Madame Leverdet—Let us come to serious topics while we are alone, my friend.

De Ryons—And apropos of them?

Madame Leverdet—Are you willing to be married off yet?

De Ryons [with a start of terror]—Pardon me, my dear lady! At what hour can I take the first train for Paris?

Madame Leverdet—Now listen to me, at least.

De Ryons—What! Here it is two years since I have called on you; I come to make you a little visit of a morning, in all good friendship, with the thermometer forty, centigrade; I am totally unsuspecting; all I ask is to have a little lively chat with a clever woman—and see how you receive me.

Madame Leverdet [continuing]—A simple, charming young girl—

De Ryons [interrupting her, and in the same tone]— —musical, speaks English, draws nicely, sings agreeably, a society woman, a domestic woman,—all at the choice of the applicant.

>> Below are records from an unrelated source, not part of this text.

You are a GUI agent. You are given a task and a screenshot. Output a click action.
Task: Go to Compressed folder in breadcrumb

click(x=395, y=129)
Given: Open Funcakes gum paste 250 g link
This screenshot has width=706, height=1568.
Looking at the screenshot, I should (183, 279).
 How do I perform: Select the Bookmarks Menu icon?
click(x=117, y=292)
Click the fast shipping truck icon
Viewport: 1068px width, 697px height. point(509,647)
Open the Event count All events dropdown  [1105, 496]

Madame Leverdet [laughing]—Yes, and pretty and graceful and rich; and, by-the-by, one who finds you a charming fellow.

De Ryons—She is quite right there. I shall make a charming husband—I shall; I know it. Only thirty-two years old; all my teeth, all my hair (no such very common detail, the way young men are nowadays); lively, sixty thousand livres income as a landed proprietor—oh, I am an excellent match: only unfortunately I am not a marrying man.